A second mortgage is an additional mortgage on a property where a primary mortgage already exists. They are secured against the same equity as the first mortgages. Therefore is based on the property’s current value and the amount that is still owed. They are often granted by the lender of the first, but can be obtained from a different lender.
When choosing a second mortgage, there are typically three different types available. A traditional, where there is usually a fixed rate, and a term of 15- 30 years; a home equity line of credit, where the rate is typically adjustable and the funds are drawn as needed; and a home equity loan in which the borrower uses the equity of their home as collateral.
In a home equity loan, the equity of the home is usually reduced. To help determine which loan type is best, it is wise to speak with a competent mortgage broker.
In most cases, these mortgages are loaned at higher rates than those of first mortgages. The reason for this is due to the fact that the lender of the second mortgage is entering into a higher grade of risk. This increased risk does not directly correspond to the credit of the home buyer, but rather to the availability of funds the mortgagee can claim.
In the event of a default the property is sold, and the proceeds are applied to the repayment of the loan amount. Primary mortgages always take precedent over secondary mortgages; therefore mortgagee’s have to await settlement of the first mortgage before any left over proceeds can be claimed.
This is what defines the second mortgage as a higher risk mortgage. In these mortgages not only is there a higher interest rate, but the second mortgage is also written for a shorter term than that of the first mortgage.

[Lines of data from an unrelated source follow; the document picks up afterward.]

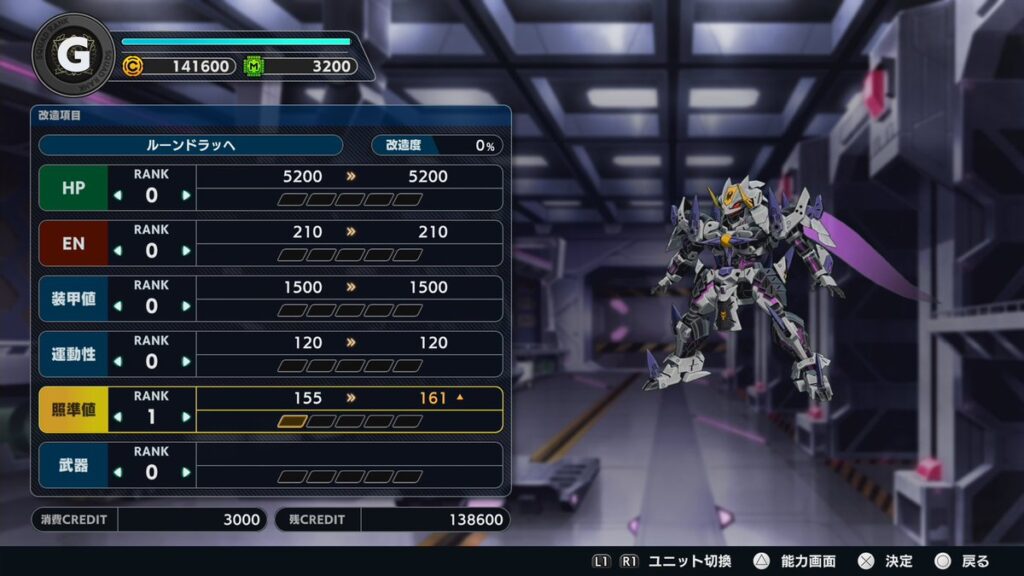1024x576 pixels.
Task: Increase 運動性 rank with right arrow
Action: [186, 361]
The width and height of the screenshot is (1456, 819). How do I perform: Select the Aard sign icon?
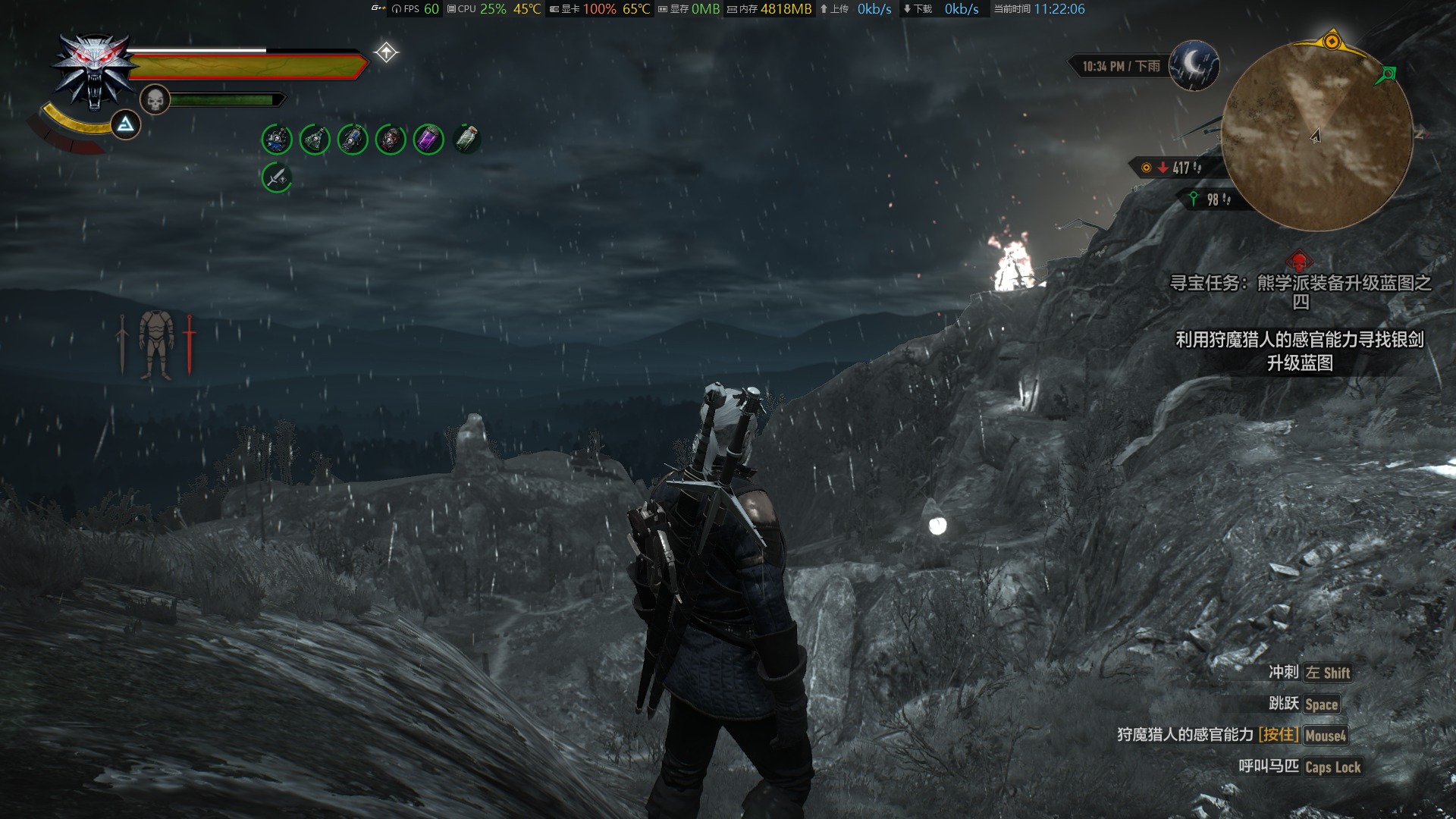(125, 124)
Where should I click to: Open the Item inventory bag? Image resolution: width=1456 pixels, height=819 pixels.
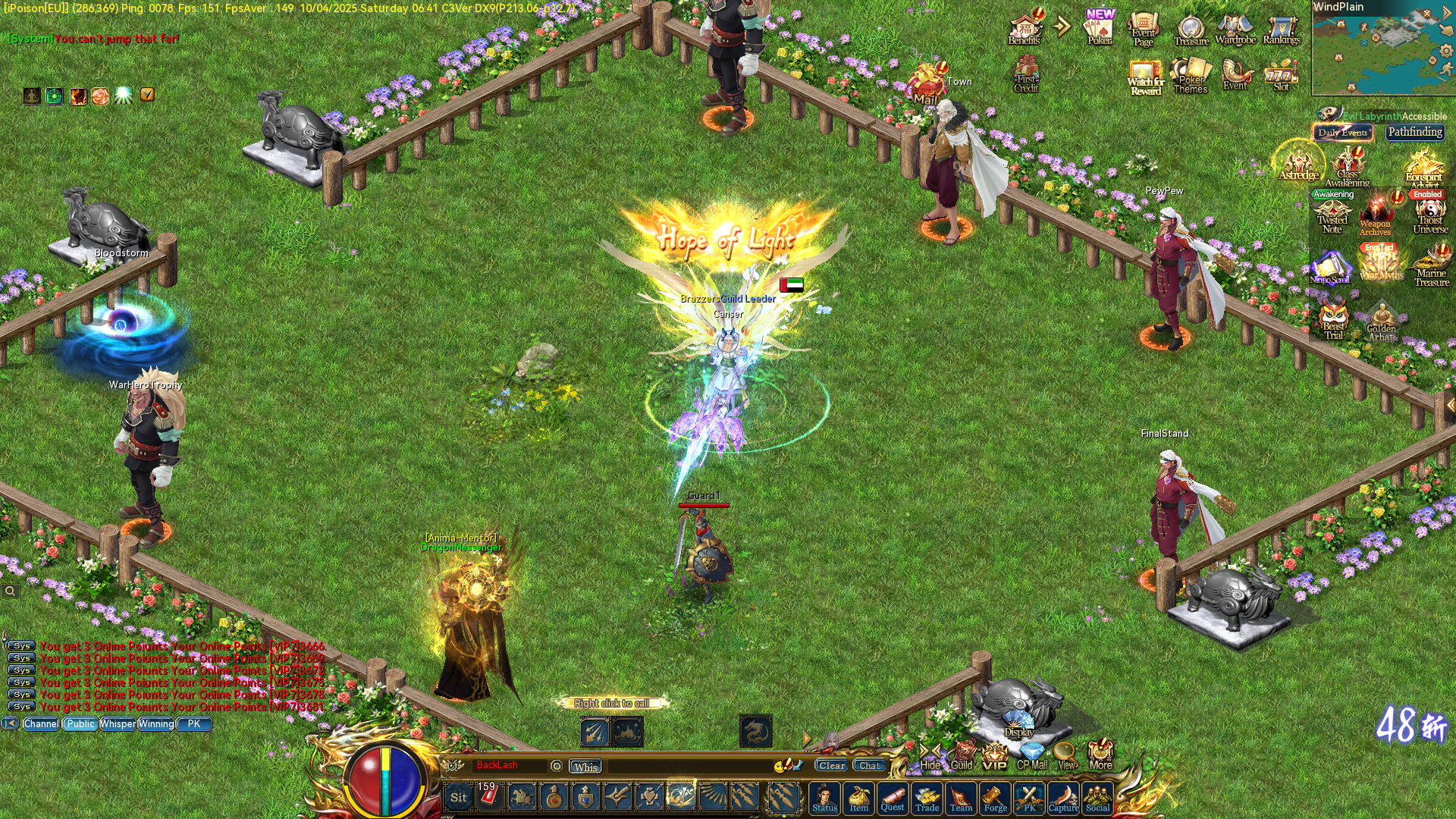[858, 798]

Therefore, it is important to take appropriate precautions to ensure that the mortgage can be repaid on time.
This risk should always be carefully weighed when any mortgage, whether first or second, is being sought. A second mortgage can help relieve stress from financial crisis. A second mortgage can allow access to a home’s equity. It is often acquired to make repairs or enhancements on a home, thus increasing the value of the property.